The challenges are great, but the chance to change things have kept Sofía motivated.

"Cuando quieres, tu haces."

When you want it, you do it.

Las Delicias winds below a criss-cross of concrete highways and up through a concrete cinderblock patchwork of houses on the hillside. This neighborhood is one of the poorest in Bogotá and one of the most important in the protection of Las Delicias. Here, you have the confluence of the forest and the city.

We walk between the informal settlements, roofs made of plywood and plastic sheets, and through garbage in the narrow streets. A pack of dogs starts barking.

They think the water will wash everything away - the trash, everything - but it doesn't.

It just goes downstream.

Sofía works to educate and inspire ownership of the quebrada. If people appropriate the quebrada, they will care for it. If they care for it, the water will be clean and children may once again be safe to play along its banks. More eyes would help prevent pollution and trash from getting in the creek and encourage self-policing.

First and foremost, members of the community need economic opportunity, she tells me. One idea is through local eco-tourism. Through small home businesses - touring groups, restaurants, convenience stops - community members would have a reason to value and protect the creek. Sofía nods, When you feel a part, you act.

We move past the last concrete house, cross a wooden bridge and enter the forest. The change of scenery is stark. The trails wind up the hillside between imposing trees, past the quebrada that now runs clear and clean.

Passing an effigy of the Virgin Mary, I am reminded that the importance of this creek extends beyond the water it provides. Pilgrims still come here to worship and meditate.

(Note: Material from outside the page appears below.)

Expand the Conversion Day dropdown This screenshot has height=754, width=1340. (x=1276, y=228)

On-duty police guards greet us as we continue hiking. There is security up to the highest waterfall, we are told. We greet three more and a visiting group of elementary school students on the way up. Creating positive experiences for youth is another key strategy for protecting Las Delicias. Many school groups now come here, with the hope of teaching students about the quebradas and where water in Bogotá comes from.

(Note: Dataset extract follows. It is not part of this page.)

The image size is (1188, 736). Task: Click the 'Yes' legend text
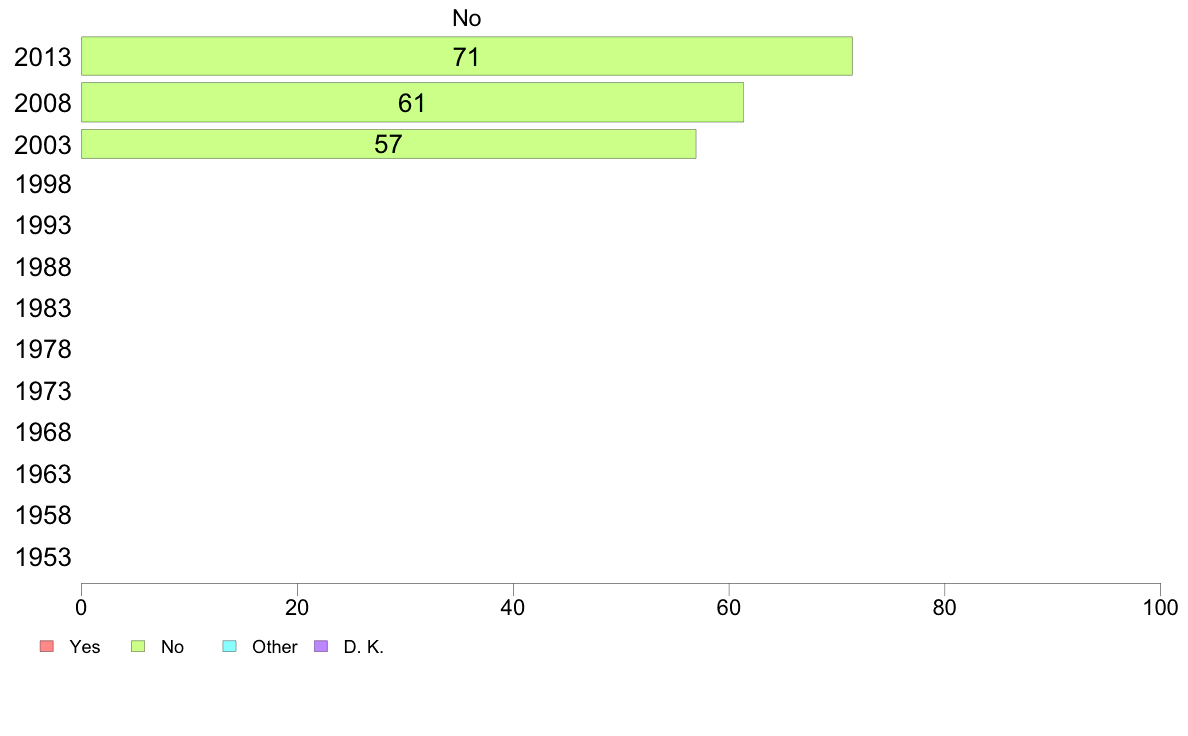pyautogui.click(x=85, y=647)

When we reach the final waterfall I'm out of breath, both winded by the altitude and impressed by its delicate grandeur. We are high above Bogotá and so far in the hills that no urban glimpse nor sound can reach us.

I inch closer to the falls, and Sofía tells me to reach out. Here it is pure, she indicates. I funnel some of the cool water into my hand, and drink. It tastes like rocks. I smile.

Sofía smiles back, Our ancestors would drink this water.

Las Delicias represents the past, the present and the future. In climbing the trail up to the mountains, you walk through the passage of urbanization that has now all but eaten this creek. You pass where children of the 70s once would play and, in the last five years, children have returned on field trips. Here, as much as you can see the pollution and the lack of socio-economic access that still burden the community, you can also see the opportunity: safety that has already been won back, beautiful trails that may soon welcome new tourists, businesses that may empower the community, and people like Sofía who are leading the charge to care for their quebrada.

Special thanks to Sofía Lopez, for your wisdom, time and guidance.

For the month of October, I worked in Colombia and Brasil through an exchange with the Water & Cities Initiative of Conservation International. This is in a series of posts regarding conservation, water and urban issues in Mexico City, Bogotá and Rio de Janeiro.